Unlike fashion brands who drop new collections every season (or week, if you’re an Instagram-brand shopper ), it’s rare to see professional spo...

Unlike fashion brands who drop new collections every season (or week, if you’re an Instagram-brand shopper ), it’s rare to see professional sports teams switching up their signature game-day styles.

In April 2021, the Nike and MLB City Connect partnership announcement had fans and players anticipating one of the greatest modern sports fashion collaborations of all time: That for-ev-er kind of memorabilia you save up to buy or enter a contest to win.

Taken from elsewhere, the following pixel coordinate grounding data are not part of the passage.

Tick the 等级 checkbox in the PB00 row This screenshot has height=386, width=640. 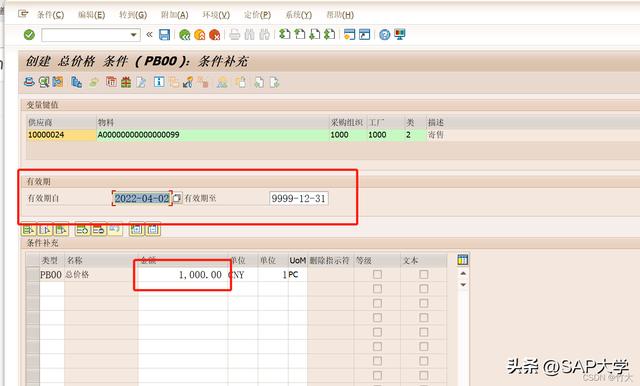click(x=378, y=275)
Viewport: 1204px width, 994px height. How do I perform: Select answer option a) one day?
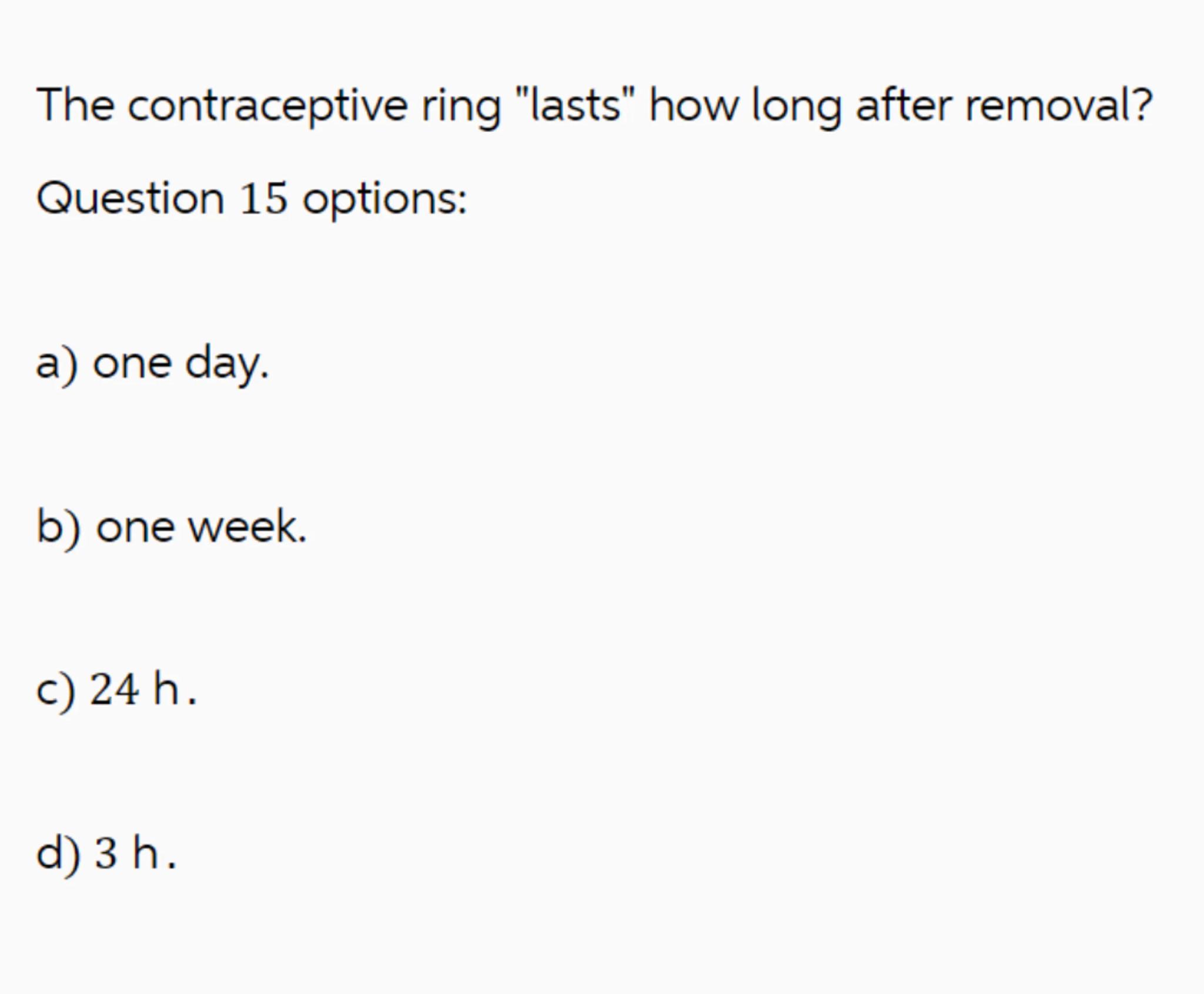click(x=152, y=363)
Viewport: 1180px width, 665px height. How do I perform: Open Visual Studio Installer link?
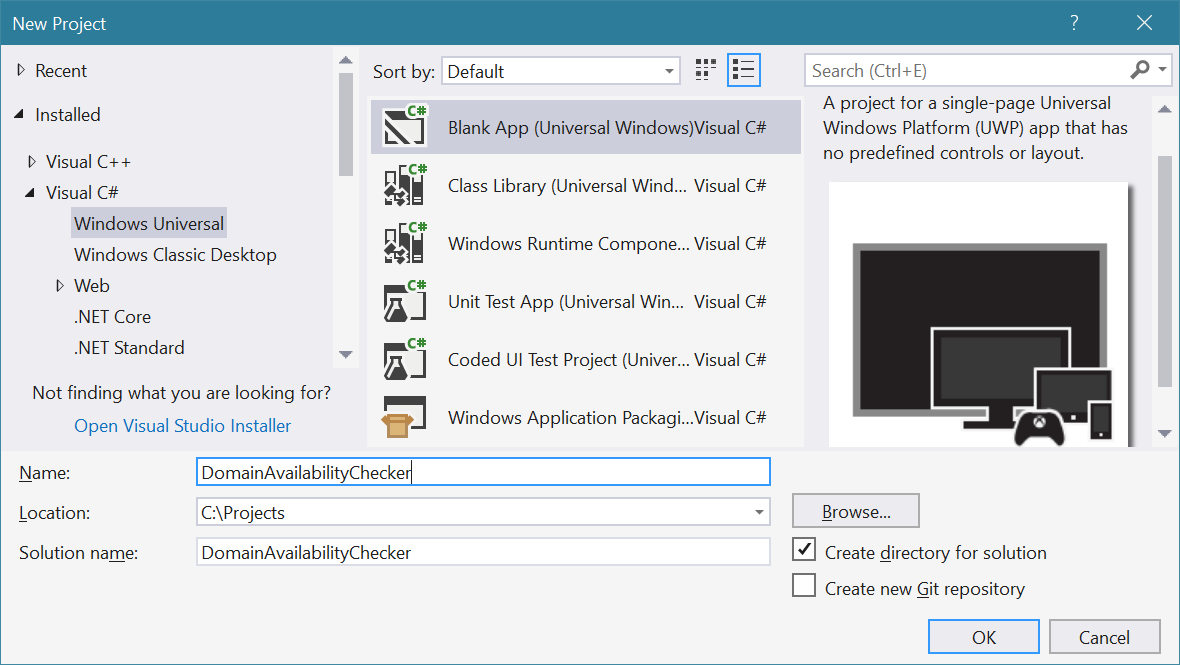coord(183,426)
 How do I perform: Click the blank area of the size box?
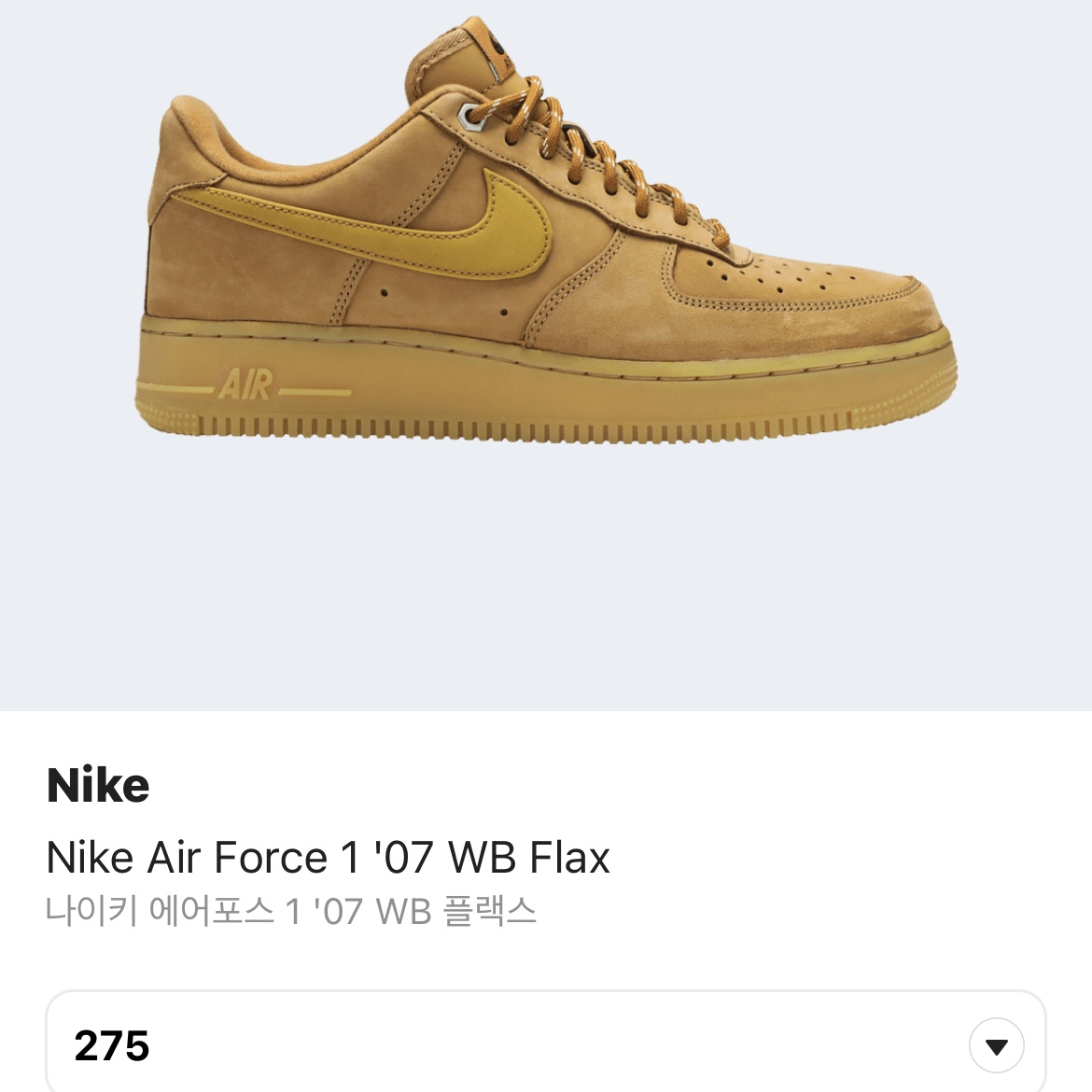tap(560, 1044)
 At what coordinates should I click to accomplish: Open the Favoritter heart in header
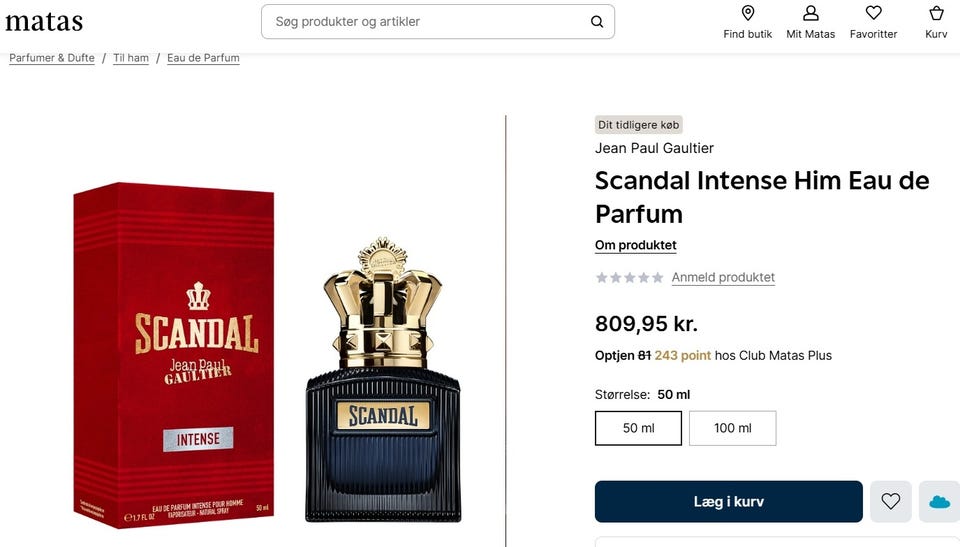tap(873, 22)
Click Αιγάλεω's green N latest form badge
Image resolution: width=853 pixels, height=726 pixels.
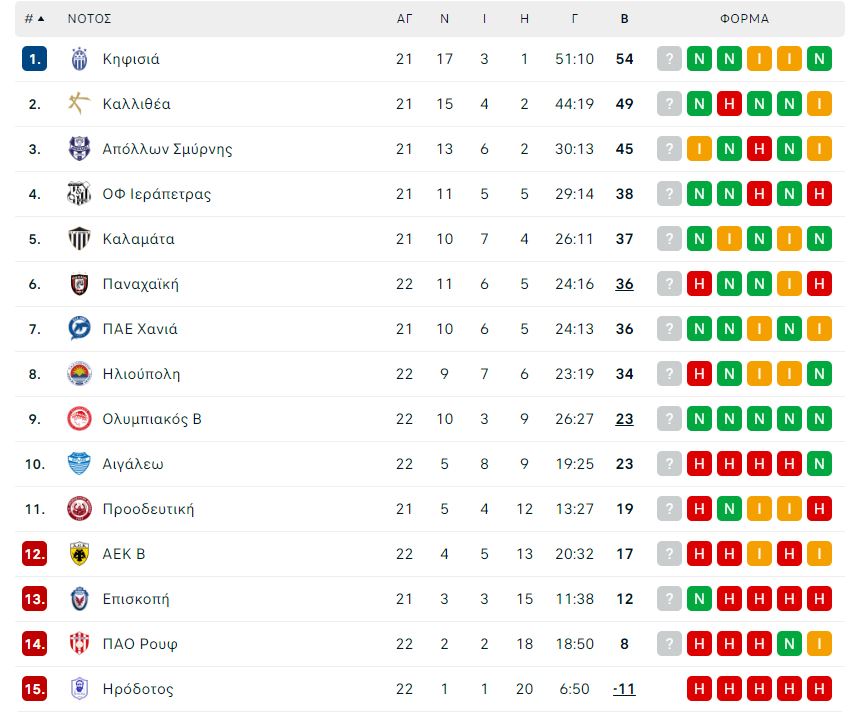pos(819,464)
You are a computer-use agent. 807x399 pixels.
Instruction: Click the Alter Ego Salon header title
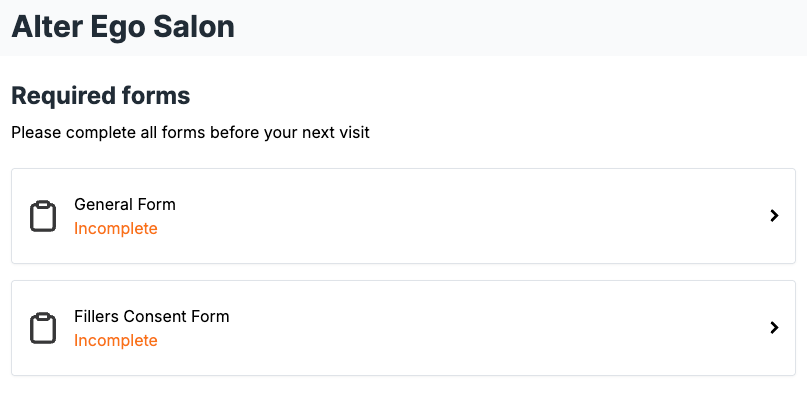point(123,27)

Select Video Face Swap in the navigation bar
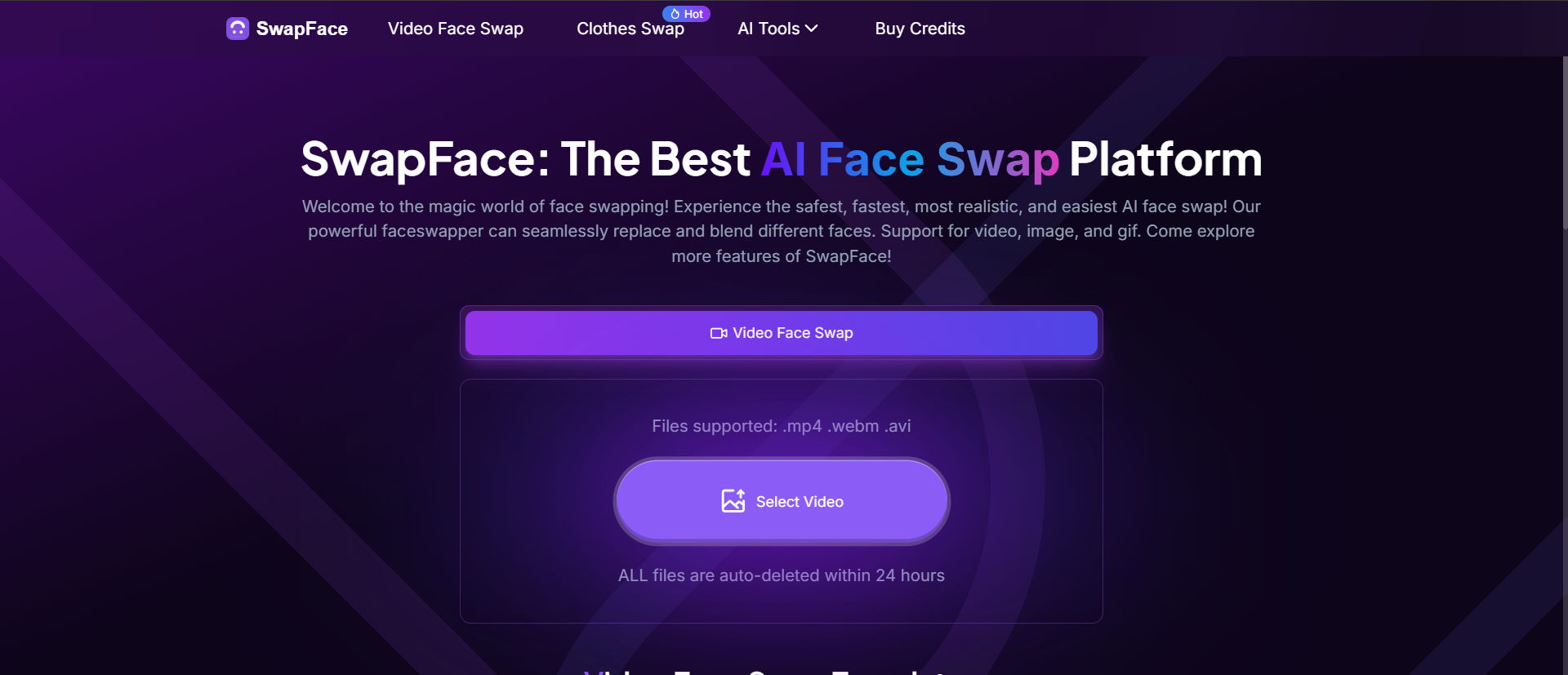click(x=455, y=29)
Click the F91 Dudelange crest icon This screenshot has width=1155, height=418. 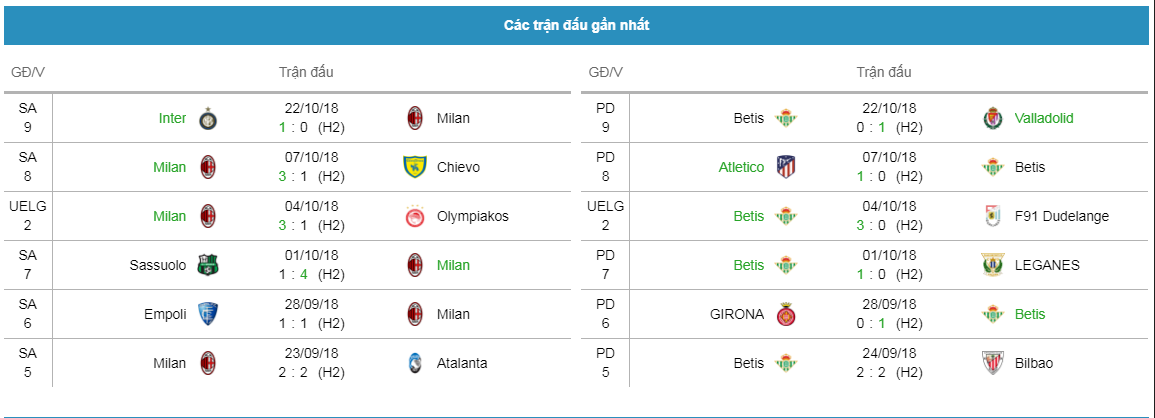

The seven inaugural MLB teams that were chosen to release the impeccably detailed designs were: the Arizona Diamondbacks, Chicago Cubs, Chicago White Sox, Los Angeles Dodgers, Miami Marlins, San Francisco Giants, and the Boston Red Sox—who shared their campaign’s visual storytelling strategy and workflow best practices with us during the Innovation Summit five months after their City Connect campaign launched.

Then in June 2022, we sat down with two of The Colorado Rockies’ creative marketing geniuses three weeks after they debuted their City Connect jerseys during a game for an Inside Look at their visual storytelling process.

Read through the webinar takeaways below to learn how Kyle Cooper, The Rockies’ Team Photographer, and Erin Hodges, The Rockies’ Digital Communications Manager tackled relatable challenges and developed impressive short and long-term creative content marketing strategies to engage existing and soon-to-be Rockies fans, proud Coloradans, and general lovers of the outdoors and baseball!

The First Pitch: Square Up To The Challenge

Knowing you’re expected to make magic after receiving a creative brief too close to a deliverable deadline is a nightmarishly real scenario that probably hits too close to home for many creatives. So naturally, that’s exactly where this tale of resilient rebranding begins!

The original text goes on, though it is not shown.